En un lado están quienes cuestionan que la institución tiene demasiado poder procesal y puede amenazar la soberanía de los Estados. En otro, quienes argumentan que tiene muy poca autoridad y ponen en tela de juicio su eficacia para encarcelar a los criminales de guerra.
“Todo el derecho internacional tiene gran legitimidad, pero sufre el déficit de quien ejerce un poder finalmente delegado de los Estados, así que sus carencias reflejan el equilibrio de fuerzas de los propios Estados”, dice el catedrático de la UAM. “Por poner un ejemplo, la posibilidad de ver a un presidente de los EEUU sentado ante la corte por los posibles crímenes que hubiera podido alentar se antoja hoy, no ya remota, sino ilusoria. No hay en este momento fuerza militar o policial que pueda hacer cumplir con éxito una eventual orden internacional de detención”.
Sin embargo, el experto pone de relieve que, con estas limitaciones, las actuaciones de la CPI pueden tener “efectos directos importantes”, ya que una orden internacional “no es baladí, y no solo en términos de reputación, que es importante, sino en efectivas limitaciones de la libertad de movimientos”, porque los individuos no pueden visitar “países firmantes dispuestos a cumplir mandatos de la CPI sin exponerse a ser detenidos”. Este es el caso de Putin y Netanyahu: no afrontan riesgos inmediatos de procesamiento, pero la amenaza de arresto podría dificultar que viajen al extranjero.
A pesar de los desafíos, no son pocas las voces que creen que las investigaciones en marcha de la CPI sobre Ucrania y Palestina demuestran por qué la corte sigue siendo tan relevante como cuando se fundó. “Cuando los delitos son cometidos por quienes detentan el poder real en los Estados, y esta, desgraciadamente, es la situación habitual en los crímenes contra la humanidad, la impunidad suele ser la regla. Sólo una justicia superior, de la comunidad internacional en su conjunto, puede tapar el lacerante hueco. Así que un tribunal penal como la CPI resulta esencial para la justicia”, argumenta Molina.
“La CPI no es, ni puede ser, una panacea. No puede poner fin a la impunidad ni disuadir de la comisión de delitos por sí sola (...). Núremberg es nuestra herencia colectiva. El cumplimiento de su legado es nuestra responsabilidad colectiva”, dijo Philippe Kirsch, presidente de la corte, en 2006, en el marco del 60º aniversario del histórico proceso contra los dirigentes nazis, cuando el tribunal apenas había echado a andar.
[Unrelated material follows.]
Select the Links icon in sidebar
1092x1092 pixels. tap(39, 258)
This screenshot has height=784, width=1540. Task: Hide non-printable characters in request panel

“Habrá periodos más fáciles y más difíciles para la CPI. Debemos tener siempre presente que las razones fundamentales por las que se creó siguen tan presentes como siempre y que compartimos la responsabilidad colectiva de garantizar su éxito. Debemos seguir llevando adelante el legado de Núremberg y hacer de un tribunal internacional eficaz y permanente una realidad duradera”.
En una entrevista con la CNN tras pedir la detención de los líderes israelíes, Khan contó que un alto cargo occidental le había dicho que la CPI “fue construida para África” y para “matones como Putin”. “No lo vemos así”, dijo el fiscal. “Este tribunal es el legado de Núremberg. Este tribunal debería ser el triunfo de la ley sobre el poder y la fuerza bruta”.